Task objective: Which lines of the entries below run from the one holding "This screenshot has height=286, width=356." to the one holding "Screen dimensions: 218x162", inclusive? Set down exactly those lines and no others.

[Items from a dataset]
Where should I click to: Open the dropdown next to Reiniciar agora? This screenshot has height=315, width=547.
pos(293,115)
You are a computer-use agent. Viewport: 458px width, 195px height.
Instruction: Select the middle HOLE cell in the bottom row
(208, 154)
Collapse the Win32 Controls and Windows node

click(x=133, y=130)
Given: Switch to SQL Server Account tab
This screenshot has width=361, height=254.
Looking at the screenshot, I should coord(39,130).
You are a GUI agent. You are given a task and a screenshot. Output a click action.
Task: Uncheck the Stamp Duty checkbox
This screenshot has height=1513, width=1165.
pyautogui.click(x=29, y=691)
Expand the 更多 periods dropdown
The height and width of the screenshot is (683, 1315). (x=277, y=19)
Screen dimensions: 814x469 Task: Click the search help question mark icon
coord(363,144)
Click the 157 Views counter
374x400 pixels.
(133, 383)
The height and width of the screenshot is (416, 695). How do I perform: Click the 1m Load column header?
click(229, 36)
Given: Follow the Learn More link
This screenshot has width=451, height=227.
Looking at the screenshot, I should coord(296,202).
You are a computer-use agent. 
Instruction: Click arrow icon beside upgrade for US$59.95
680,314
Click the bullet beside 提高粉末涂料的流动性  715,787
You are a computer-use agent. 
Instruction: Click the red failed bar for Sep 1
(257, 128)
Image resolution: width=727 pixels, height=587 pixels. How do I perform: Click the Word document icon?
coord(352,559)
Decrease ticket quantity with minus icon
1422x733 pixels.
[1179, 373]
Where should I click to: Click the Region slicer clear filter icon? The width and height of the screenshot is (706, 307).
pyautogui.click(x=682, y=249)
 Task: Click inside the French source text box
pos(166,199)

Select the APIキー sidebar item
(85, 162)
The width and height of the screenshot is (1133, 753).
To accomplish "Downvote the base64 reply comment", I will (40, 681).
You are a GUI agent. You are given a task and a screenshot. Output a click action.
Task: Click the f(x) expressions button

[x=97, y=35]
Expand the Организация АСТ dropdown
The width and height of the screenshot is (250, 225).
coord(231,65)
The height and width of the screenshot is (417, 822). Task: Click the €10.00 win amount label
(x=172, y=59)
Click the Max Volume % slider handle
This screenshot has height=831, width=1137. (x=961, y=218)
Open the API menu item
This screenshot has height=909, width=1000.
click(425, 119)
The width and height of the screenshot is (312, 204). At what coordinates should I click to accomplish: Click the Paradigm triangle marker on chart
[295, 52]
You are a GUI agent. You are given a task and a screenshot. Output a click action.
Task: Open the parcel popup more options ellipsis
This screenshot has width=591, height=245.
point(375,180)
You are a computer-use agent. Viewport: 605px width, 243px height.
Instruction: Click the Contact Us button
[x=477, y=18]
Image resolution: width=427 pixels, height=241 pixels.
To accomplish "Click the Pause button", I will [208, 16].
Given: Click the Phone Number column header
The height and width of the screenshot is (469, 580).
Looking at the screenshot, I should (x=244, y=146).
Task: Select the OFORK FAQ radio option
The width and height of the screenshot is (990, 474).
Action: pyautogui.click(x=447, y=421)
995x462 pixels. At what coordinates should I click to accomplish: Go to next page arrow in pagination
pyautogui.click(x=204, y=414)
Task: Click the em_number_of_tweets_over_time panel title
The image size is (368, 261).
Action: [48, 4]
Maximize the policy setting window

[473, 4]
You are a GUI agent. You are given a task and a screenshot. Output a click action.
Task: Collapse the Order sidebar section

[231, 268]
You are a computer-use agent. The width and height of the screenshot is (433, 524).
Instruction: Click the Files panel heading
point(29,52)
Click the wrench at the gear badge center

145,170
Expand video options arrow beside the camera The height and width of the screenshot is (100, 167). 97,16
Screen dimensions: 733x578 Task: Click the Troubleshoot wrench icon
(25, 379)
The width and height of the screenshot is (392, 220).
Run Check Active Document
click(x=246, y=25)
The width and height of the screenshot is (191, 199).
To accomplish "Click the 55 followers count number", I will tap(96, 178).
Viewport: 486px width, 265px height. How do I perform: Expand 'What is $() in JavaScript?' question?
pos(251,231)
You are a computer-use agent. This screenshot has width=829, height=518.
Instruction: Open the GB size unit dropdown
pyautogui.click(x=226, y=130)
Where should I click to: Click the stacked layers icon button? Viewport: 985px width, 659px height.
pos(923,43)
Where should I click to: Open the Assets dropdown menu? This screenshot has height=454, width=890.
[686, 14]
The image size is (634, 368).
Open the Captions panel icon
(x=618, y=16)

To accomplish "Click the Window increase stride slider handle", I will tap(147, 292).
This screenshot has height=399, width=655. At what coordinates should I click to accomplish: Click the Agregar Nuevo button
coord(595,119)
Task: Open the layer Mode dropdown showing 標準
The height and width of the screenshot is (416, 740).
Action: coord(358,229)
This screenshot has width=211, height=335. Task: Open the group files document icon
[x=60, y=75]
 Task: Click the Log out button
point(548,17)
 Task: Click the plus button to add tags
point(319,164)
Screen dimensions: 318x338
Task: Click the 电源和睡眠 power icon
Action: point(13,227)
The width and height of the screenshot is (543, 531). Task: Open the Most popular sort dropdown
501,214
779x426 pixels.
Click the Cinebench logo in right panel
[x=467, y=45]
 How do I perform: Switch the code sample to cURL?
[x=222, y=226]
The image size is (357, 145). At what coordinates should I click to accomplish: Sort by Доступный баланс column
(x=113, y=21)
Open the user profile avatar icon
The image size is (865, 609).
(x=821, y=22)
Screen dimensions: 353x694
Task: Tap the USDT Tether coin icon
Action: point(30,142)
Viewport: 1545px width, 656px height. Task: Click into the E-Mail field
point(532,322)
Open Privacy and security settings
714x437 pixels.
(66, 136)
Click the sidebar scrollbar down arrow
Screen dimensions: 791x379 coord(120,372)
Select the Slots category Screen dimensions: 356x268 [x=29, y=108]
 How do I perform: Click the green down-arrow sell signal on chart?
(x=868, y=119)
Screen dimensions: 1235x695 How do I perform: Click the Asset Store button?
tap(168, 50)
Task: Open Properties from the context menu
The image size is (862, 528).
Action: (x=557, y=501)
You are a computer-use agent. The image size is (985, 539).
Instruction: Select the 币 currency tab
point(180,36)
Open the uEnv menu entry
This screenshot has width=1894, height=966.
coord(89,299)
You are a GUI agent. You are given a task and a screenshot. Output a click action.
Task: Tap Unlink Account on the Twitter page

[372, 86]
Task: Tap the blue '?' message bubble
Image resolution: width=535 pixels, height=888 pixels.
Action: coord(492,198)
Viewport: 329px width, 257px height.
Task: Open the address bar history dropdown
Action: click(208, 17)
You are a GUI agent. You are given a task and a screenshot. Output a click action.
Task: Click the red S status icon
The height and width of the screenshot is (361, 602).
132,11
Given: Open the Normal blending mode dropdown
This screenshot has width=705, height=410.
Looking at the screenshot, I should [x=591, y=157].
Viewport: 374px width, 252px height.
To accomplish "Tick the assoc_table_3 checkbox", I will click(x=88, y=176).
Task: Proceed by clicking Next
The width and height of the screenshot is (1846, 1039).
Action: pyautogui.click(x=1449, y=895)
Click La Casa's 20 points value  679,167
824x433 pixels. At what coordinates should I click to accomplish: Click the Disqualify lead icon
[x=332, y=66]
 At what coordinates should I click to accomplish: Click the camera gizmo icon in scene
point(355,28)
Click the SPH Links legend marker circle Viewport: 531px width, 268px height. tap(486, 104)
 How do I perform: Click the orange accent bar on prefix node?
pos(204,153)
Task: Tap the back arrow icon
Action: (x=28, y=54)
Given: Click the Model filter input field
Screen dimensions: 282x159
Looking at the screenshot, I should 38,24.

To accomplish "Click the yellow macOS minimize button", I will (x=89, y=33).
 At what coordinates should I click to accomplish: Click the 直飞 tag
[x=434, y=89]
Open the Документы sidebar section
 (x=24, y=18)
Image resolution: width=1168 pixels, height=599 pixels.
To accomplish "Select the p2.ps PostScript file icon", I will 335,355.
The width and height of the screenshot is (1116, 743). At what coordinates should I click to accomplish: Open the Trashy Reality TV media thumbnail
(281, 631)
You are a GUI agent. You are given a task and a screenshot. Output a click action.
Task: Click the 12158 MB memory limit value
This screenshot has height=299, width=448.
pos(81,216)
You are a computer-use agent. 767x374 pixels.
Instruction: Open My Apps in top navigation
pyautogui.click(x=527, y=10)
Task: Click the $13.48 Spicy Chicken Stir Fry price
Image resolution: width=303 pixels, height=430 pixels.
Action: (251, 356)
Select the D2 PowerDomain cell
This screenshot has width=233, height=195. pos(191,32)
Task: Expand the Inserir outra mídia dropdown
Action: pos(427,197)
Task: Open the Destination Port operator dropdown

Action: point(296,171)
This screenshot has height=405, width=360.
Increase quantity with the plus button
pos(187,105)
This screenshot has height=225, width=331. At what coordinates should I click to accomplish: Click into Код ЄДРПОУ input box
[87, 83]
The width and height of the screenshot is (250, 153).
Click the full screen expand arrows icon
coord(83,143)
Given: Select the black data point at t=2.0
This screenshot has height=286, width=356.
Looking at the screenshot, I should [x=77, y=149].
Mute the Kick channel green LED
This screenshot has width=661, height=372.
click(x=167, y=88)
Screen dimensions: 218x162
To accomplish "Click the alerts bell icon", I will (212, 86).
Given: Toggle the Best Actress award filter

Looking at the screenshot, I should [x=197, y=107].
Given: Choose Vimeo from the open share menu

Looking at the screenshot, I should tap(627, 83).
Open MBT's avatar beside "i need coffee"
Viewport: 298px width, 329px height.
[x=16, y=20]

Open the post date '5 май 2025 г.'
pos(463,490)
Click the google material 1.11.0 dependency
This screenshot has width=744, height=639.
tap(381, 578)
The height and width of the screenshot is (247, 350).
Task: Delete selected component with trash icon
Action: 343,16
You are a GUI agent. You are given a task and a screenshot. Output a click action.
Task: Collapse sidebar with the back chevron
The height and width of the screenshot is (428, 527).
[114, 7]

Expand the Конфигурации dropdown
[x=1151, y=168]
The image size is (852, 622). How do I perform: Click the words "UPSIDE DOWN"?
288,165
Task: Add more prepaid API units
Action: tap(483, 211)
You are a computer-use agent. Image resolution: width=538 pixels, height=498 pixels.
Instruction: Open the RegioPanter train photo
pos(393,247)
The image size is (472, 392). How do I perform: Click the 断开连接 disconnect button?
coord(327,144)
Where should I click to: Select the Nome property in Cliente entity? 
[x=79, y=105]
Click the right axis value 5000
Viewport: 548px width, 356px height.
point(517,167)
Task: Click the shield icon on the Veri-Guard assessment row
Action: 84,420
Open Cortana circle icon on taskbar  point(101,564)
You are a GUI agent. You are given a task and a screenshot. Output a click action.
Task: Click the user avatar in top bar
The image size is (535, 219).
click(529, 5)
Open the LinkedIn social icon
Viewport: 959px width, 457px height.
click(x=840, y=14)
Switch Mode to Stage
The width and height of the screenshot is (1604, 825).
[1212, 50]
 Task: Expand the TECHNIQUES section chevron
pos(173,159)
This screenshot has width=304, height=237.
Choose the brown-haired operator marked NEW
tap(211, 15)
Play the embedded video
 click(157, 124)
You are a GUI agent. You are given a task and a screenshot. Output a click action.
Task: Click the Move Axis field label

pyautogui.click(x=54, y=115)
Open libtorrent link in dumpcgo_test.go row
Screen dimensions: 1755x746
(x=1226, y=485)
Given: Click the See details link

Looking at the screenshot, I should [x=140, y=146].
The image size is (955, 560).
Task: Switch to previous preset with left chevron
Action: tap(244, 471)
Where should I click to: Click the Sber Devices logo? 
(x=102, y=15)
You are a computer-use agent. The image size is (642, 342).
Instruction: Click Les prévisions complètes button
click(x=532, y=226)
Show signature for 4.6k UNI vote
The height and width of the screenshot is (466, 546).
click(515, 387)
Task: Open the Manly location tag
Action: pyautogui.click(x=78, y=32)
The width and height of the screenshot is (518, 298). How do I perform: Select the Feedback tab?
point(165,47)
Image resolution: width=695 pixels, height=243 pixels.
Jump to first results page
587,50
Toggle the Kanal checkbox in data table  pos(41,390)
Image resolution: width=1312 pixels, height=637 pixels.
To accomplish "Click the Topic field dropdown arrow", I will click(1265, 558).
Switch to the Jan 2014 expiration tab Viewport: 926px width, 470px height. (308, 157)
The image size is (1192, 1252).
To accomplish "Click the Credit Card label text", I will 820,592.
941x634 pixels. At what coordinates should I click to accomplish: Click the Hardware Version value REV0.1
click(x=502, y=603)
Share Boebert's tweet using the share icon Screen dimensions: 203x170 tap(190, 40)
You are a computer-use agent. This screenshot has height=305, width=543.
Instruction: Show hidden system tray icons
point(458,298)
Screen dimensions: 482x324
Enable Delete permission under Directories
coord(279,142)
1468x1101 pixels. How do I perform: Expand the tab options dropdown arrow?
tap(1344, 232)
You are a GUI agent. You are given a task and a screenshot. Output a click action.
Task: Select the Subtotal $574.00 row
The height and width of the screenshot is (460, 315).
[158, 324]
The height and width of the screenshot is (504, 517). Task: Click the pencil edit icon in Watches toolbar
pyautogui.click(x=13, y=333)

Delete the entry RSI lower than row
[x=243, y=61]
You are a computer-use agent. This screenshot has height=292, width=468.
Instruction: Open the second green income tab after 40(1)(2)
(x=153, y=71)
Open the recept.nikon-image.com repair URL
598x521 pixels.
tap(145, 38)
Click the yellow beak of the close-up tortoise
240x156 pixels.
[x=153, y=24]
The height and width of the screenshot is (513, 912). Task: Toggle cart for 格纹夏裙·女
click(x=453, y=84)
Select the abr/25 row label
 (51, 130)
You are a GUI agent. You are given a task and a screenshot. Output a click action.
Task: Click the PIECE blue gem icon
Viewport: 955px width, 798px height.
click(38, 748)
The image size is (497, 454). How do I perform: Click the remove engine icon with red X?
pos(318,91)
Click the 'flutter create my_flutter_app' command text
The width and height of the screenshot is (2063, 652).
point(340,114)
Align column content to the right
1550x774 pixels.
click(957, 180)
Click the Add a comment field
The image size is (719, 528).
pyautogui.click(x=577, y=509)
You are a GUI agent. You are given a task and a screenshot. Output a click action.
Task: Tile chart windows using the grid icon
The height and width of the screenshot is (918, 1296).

Solution:
This screenshot has height=286, width=356.
Looking at the screenshot, I should [x=77, y=149].
Mute the Kick channel green LED
This screenshot has width=661, height=372.
click(x=167, y=88)
Screen dimensions: 218x162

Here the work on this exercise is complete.